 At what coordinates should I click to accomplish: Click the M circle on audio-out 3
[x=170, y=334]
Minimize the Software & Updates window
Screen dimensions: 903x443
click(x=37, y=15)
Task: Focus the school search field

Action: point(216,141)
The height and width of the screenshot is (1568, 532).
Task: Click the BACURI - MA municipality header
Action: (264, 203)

========================================================================

What you need to do
The response must reproduce the whole listing exactly.

Output of the task
 At what coordinates should I click to accomplish: Click the M circle on audio-out 3
[x=170, y=334]
Minimize the Software & Updates window
Screen dimensions: 903x443
click(x=37, y=15)
Task: Focus the school search field

Action: point(216,141)
The height and width of the screenshot is (1568, 532).
Task: Click the BACURI - MA municipality header
Action: (264, 203)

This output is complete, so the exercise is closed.